A while back I posted an appreciation of Adam Gopnik, who writes with grace and humor on just about everything. (Slightly earlier, I had posted Babbling Babes, which referred to his sister’s work on infant language. It’s GopnikWorld here at languagehat.) Having finally gotten around to the Sept. 30 New Yorker (it’s tough keeping up with all the periodicals), I just finished his “Bumping into Mr. Ravioli” and had to write another paean. This piece starts off as a charming description of his daughter’s imaginary playmate:
My daughter Olivia, who just turned three, has an imaginary friend whose name is Charlie Ravioli. Olivia is growing up in Manhattan, and so Charlie Ravioli has a lot of local traits: he lives in an apartment “on Madison and Lexington,” he dines on grilled chicken, fruit, and water, and, having reached the age of seven and a half, he feels, or is thought, “old.” But the most peculiarly local thing about Olivia’s imaginary playmate is this: he is always too busy to play with her….

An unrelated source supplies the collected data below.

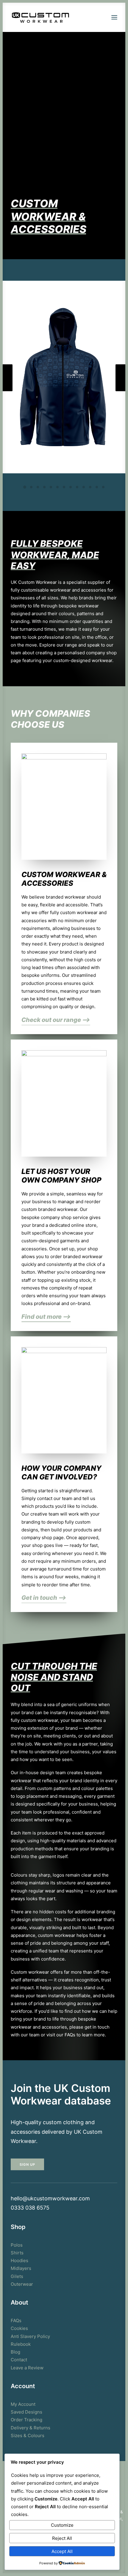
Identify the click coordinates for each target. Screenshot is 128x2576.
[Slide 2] (31, 487)
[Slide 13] (103, 487)
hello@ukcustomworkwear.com (50, 2198)
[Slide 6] (57, 487)
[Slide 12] (96, 487)
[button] (114, 17)
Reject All (62, 2538)
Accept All (62, 2551)
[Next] (121, 391)
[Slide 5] (51, 487)
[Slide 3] (38, 487)
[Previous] (7, 391)
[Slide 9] (77, 487)
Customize (62, 2525)
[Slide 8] (70, 487)
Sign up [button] (27, 2164)
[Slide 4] (44, 487)
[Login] (87, 17)
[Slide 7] (64, 487)
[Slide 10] (83, 487)
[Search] (77, 17)
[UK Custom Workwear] (40, 17)
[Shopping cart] (97, 17)
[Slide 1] (24, 487)
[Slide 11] (90, 487)
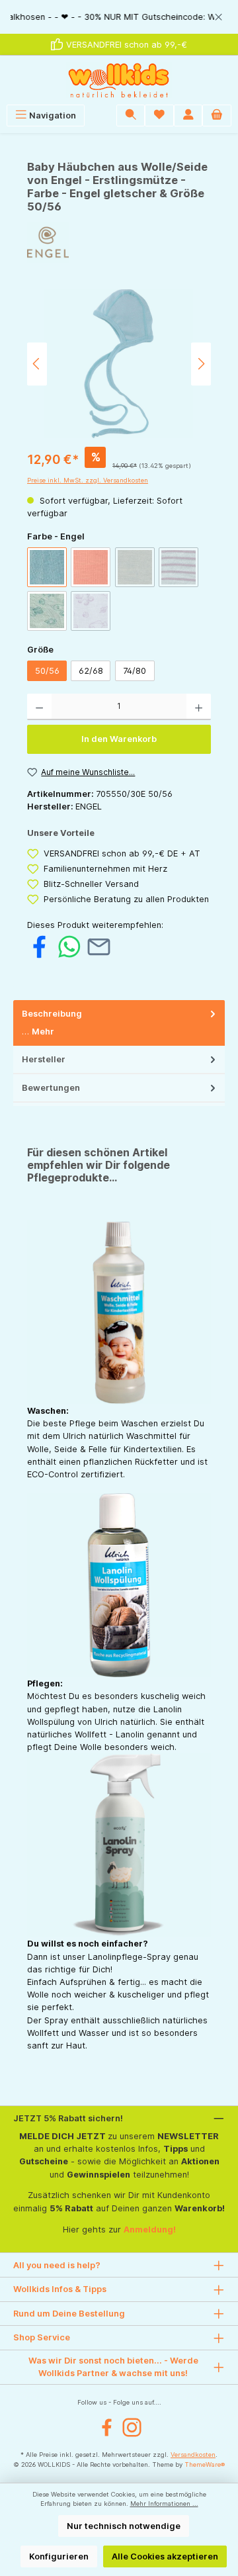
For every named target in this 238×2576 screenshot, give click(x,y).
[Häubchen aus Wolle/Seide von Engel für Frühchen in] (118, 363)
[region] (119, 17)
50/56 (47, 671)
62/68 (91, 671)
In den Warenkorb (119, 739)
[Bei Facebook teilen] (39, 946)
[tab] (119, 1023)
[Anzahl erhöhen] (198, 707)
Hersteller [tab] (43, 1059)
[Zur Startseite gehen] (119, 79)
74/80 (134, 671)
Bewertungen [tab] (51, 1088)
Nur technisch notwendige (123, 2526)
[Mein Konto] (188, 115)
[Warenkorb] (216, 115)
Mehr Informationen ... (164, 2503)
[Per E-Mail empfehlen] (99, 946)
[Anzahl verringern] (39, 707)
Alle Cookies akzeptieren (165, 2556)
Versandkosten (193, 2454)
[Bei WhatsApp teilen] (69, 946)
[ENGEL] (119, 242)
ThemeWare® (204, 2464)
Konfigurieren (59, 2556)
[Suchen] (130, 115)
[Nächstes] (201, 363)
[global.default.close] (218, 15)
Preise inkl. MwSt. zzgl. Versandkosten (87, 480)
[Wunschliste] (159, 115)
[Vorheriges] (37, 363)
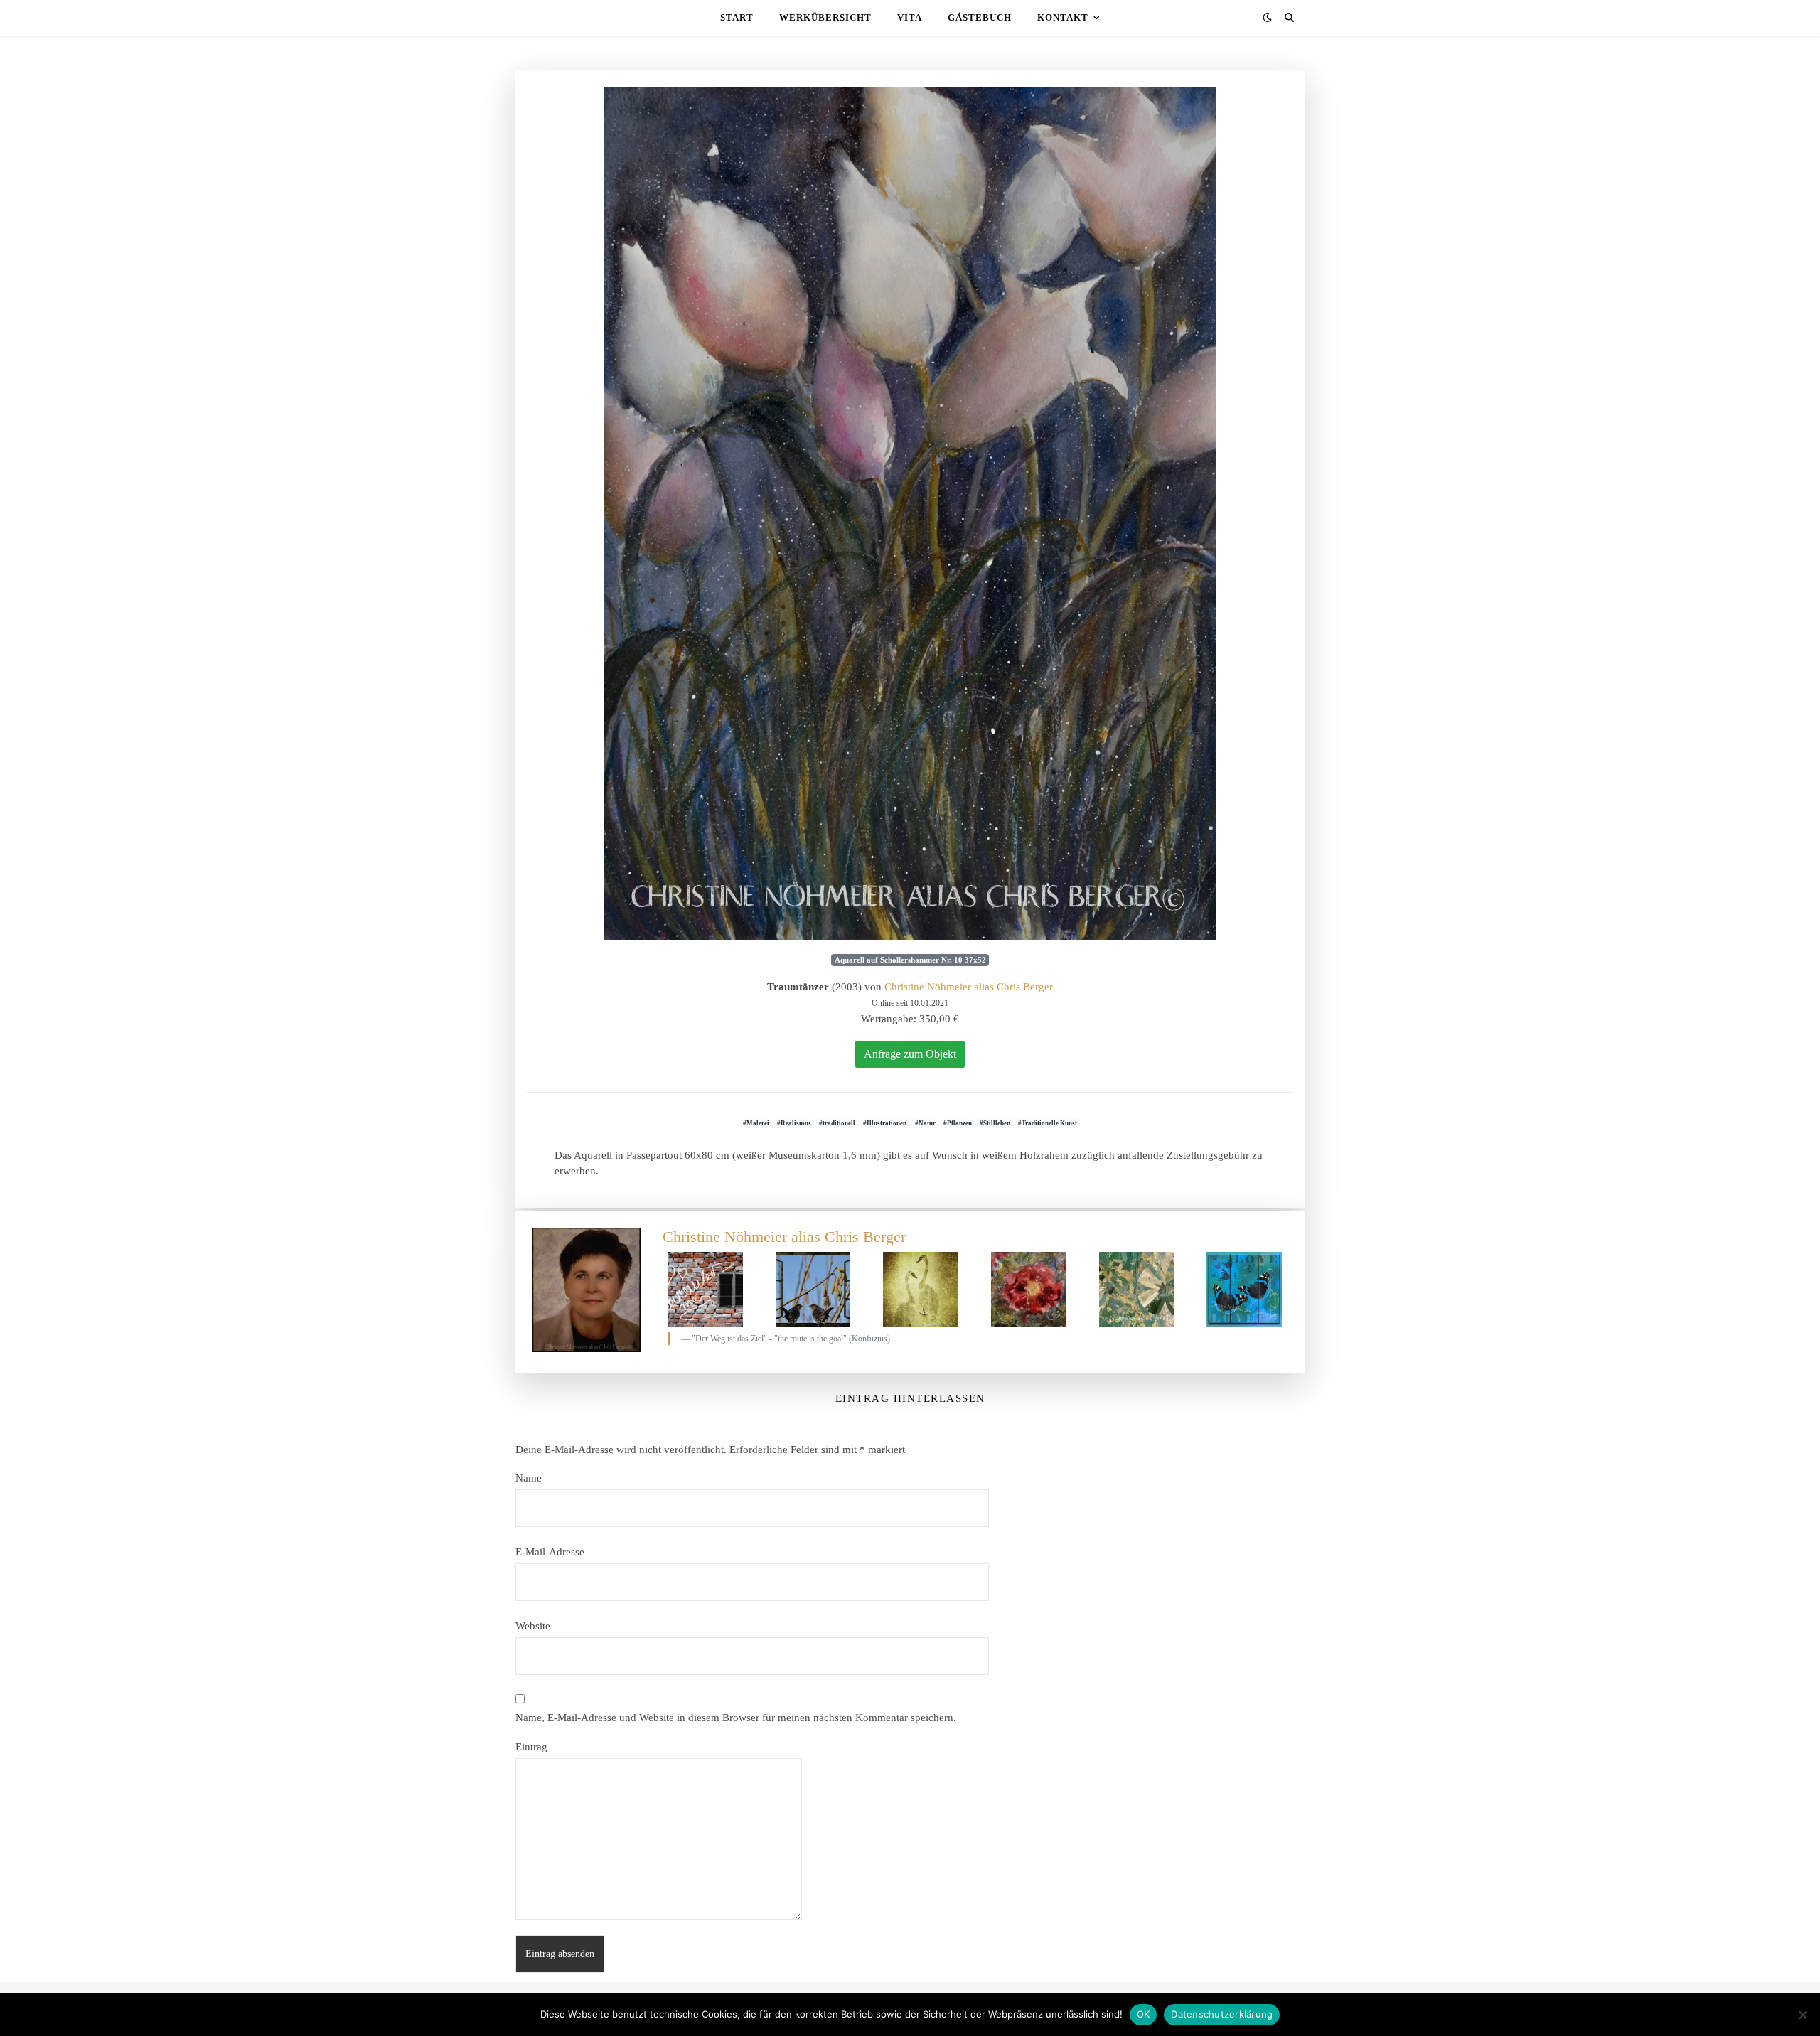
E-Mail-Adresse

On a good day, she “bumps into” her invisible friend and they go to a coffee shop. “I bumped into Charlie Ravioli,” she announces at dinner (after a day when, of course, she stayed home, played, had a nap, had lunch, paid a visit to the Central Park Zoo, and then had another nap). “We had coffee, but then he had to run.” She sighs, sometimes, at her inability to make their schedules mesh, but she accepts it as inevitable, just the way life is. “I bumped into Charlie Ravioli today,” she says. “He was working.” Then she adds brightly, “But we hopped into a taxi.” What happened then? we ask. “We grabbed lunch,” she says.
He and his wife are a little worried, and he consults his sister, the child psychologist. She says there’s nothing to worry about; “most under-sevens (sixty-three per cent, to be scientific) have an invisible friend, and children create their imaginary playmates not out of trauma but out of a serene sense of the possibilities of fiction.” (I was amazed by the 63% figure, by the way; why didn’t I have one?)

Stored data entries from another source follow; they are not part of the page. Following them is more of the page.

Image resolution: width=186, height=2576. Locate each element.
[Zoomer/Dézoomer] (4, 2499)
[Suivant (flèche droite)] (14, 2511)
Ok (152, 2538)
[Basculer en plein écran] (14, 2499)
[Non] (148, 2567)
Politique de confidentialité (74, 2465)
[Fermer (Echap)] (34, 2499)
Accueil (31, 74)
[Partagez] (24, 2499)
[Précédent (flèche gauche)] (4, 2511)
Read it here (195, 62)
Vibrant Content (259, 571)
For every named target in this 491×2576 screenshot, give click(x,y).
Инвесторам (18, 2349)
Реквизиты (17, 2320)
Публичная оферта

I paused. “I grasp that it’s normal for her to have an imaginary friend,” I said, “but have you ever heard of an imaginary friend who’s too busy to play with you?”
She thought about it. “No,” she said. “I’m sure that doesn’t occur anywhere in the research literature. That sounds completely New York.” And then she hung up.
From there he goes into a discussion of why modern urbanites in general, and New Yorkers in particular, are so busy all the time when their ancestors didn’t have the problem (“Pepys, master of His Majesty’s Navy, may never have complained of busyness, but Virginia Woolf, mistress of motionless lull, is continually complaining about how she spends her days racing across London…”), and segues back to the playmate (“Charlie Ravioli, in other words, was just another New Yorker: fit, opinionated, and trying to break into show business”). Then the story takes a turn that it would be churlish to reveal, but the last page is a touching little minidrama that many authors would have made a whole meal out of rather than just dessert—it reminds me of Mozart’s penchant for tossing in a couple of totally new melodies towards the end of a sonata-form movement when nobody expects him to do anything but restate the key he started in. Sorry, it’s not online, but it will be in his next collection. Buy it.
(Incidentally, a few pages after “Mr. Ravioli” there’s a cartoon showing a grumpy little boy lying in bed and his father, sitting on a stool with a book open in his hand, saying “It’s not about the story. It’s about Daddy taking time out of his busy day to read you the story.” Probably coincidental, but a nice juxtaposition.)
Update: The Gopnik piece “The Cooking Game” that I wrote about earlier is now online here.
Further update (Aug. 25, 2006): “Mr. Ravioli” is now available as a pdf file! (Scans of the original magazine pages, sometimes a bit hard to read, but far, far better than nothing.)